To do the signing, you basically have to export your key from your keystore (I always use portecle for keystore operations) as a PKCS12/PFX file so that you can convert it using openssl; odd that you can’t do this directly in portecle, but it only allows private key export as a PKCS12 file; so openssl it is.

openssl pkcs12 -in authenticode.pfx -nocerts -nodes -out key.pem
openssl pkcs12 -in authenticode.pfx -nokeys -nodes -out cert.pem
openssl rsa -in key.pem -outform DER -out authenticode.key
openssl crl2pkcs7 -nocrl -certfile cert.pem -outform DER -out authenticode.spc
osslsigncode -spc authenticode.spc -key authenticode.key -t http://timestamp.verisign.com/scripts/timstamp.dll -in install.exe -out install-signed.exe

It looks convoluted, but the only files you need are the .spc and .key file after all of that.
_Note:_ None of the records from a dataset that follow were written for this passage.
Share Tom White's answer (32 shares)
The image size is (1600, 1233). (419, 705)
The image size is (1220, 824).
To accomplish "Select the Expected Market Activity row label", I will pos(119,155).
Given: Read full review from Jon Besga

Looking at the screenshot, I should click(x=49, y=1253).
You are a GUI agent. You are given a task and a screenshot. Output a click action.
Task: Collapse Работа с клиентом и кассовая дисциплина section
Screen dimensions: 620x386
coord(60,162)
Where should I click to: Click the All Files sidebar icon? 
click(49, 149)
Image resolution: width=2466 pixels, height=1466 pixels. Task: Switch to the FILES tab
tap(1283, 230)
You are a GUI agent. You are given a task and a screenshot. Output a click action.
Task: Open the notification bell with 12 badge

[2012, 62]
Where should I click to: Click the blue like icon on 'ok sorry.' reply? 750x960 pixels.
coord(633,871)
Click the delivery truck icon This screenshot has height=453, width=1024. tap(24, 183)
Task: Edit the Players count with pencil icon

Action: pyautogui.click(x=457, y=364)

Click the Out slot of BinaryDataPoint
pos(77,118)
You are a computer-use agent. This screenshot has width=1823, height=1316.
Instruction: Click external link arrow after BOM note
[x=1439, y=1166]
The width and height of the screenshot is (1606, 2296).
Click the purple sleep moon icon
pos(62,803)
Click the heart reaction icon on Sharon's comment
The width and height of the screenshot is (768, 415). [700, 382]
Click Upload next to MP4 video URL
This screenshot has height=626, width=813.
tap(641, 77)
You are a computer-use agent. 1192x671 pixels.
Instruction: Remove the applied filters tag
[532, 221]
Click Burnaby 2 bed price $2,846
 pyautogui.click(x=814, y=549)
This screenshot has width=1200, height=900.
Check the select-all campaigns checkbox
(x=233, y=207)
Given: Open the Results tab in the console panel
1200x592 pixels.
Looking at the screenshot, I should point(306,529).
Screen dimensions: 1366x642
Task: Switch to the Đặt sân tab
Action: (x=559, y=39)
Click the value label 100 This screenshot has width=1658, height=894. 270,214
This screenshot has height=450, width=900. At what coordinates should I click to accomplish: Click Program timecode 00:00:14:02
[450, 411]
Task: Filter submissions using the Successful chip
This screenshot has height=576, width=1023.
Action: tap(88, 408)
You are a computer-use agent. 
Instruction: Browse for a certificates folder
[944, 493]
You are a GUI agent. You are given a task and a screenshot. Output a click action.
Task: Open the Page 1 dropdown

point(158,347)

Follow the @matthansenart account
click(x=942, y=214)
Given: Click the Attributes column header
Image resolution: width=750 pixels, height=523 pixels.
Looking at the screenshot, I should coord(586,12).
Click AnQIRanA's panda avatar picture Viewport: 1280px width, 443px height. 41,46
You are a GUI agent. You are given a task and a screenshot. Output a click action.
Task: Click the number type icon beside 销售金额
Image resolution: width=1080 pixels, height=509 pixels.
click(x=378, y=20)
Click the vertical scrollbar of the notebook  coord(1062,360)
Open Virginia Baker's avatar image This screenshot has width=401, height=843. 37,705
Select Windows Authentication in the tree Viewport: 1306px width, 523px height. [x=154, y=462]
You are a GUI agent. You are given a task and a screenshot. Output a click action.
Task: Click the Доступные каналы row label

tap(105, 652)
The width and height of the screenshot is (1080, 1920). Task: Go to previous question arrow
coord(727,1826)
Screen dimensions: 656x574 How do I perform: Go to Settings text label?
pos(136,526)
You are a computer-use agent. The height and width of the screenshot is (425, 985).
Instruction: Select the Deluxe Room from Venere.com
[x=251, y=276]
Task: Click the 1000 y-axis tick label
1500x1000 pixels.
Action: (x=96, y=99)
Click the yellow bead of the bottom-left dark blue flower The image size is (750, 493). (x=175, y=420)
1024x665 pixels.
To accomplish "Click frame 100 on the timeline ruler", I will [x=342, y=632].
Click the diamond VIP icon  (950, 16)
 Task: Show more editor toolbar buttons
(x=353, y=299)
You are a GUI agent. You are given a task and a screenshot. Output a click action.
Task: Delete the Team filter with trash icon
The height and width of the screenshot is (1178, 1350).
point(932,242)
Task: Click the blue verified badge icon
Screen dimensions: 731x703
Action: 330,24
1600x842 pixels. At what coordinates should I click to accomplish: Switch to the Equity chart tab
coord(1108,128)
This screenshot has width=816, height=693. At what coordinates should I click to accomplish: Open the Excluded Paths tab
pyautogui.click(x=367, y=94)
How you protect your key afterwards is up to you… Thereafter it’s a simple case of writing an ant macro that abstracts the signing of the created executables as a post build step.

<macrodef name="sign-windows-installers" uri="uri:release">
  <attribute name="builddir" default="${installer.build.dir}" />
  <attribute name="installer-name" default="${installer.name}" />
  <attribute name="code-signer-executable" default="osslsigncode"/>
  <attribute name="spc-file"/>
  <attribute name="key-file"/>
  <sequential>
    <move todir="@{builddir}/Installers/Windows">
      <fileset dir="@{builddir}/Installers/Windows">
        <include name="**/@{installer-name}.exe"/>
      </fileset>
      <mapper type="glob" from="*" to="*.unsigned"/>
    </move>
    <for param="unsigned-installer">
      <fileset dir="@{builddir}/Installers/Windows">
        <include name="**/@{installer-name}.exe.unsigned"/>
      </fileset>
      <sequential>
        <var name="ia.windows.installer.output.dir" unset="true"/>
        <dirname file="@{unsigned-installer}" property="ia.windows.installer.output.dir"/>
        <exec executable="@{code-signer-executable}" dir="@{builddir}/Installers/Windows">
          <arg value="-spc"/>
          <arg value="@{spc-file}"/>
          <arg value="-key"/>
          <arg value="@{key-file}"/>
          <arg value="-t"/>
          <arg value="http://timestamp.verisign.com/scripts/timstamp.dll"/>
          <arg value="-in"/>
          <arg value="@{unsigned-installer}"/>
          <arg value="-out"/>
          <arg value="${ia.windows.installer.output.dir}/@{installer-name}.exe"/>
        </exec>
      </sequential>
    </for>
  </sequential>
</macrodef>
<target name="test-signing" depends="init,macrodef.init">
  <release:sign-windows-installers
     builddir="${build.dir}"
     installer-name="${installer.name}"
     spc-file="${install.module}/authenticode.spc"
     key-file="${install.module}/authenticode.key"
  />
</target>

I’m using the antcontrib project to do some funky stuff with the ‘var’ and ‘for’ tasks. The build doctor will not approve as ant-contrib is evil for being non-declarative; I myself find it useful to turn ant into a programming language from time to time. Understanding the nature of the rule and why it’s a best practise hopefully means that you know when a deviation from it isn’t always a bad thing.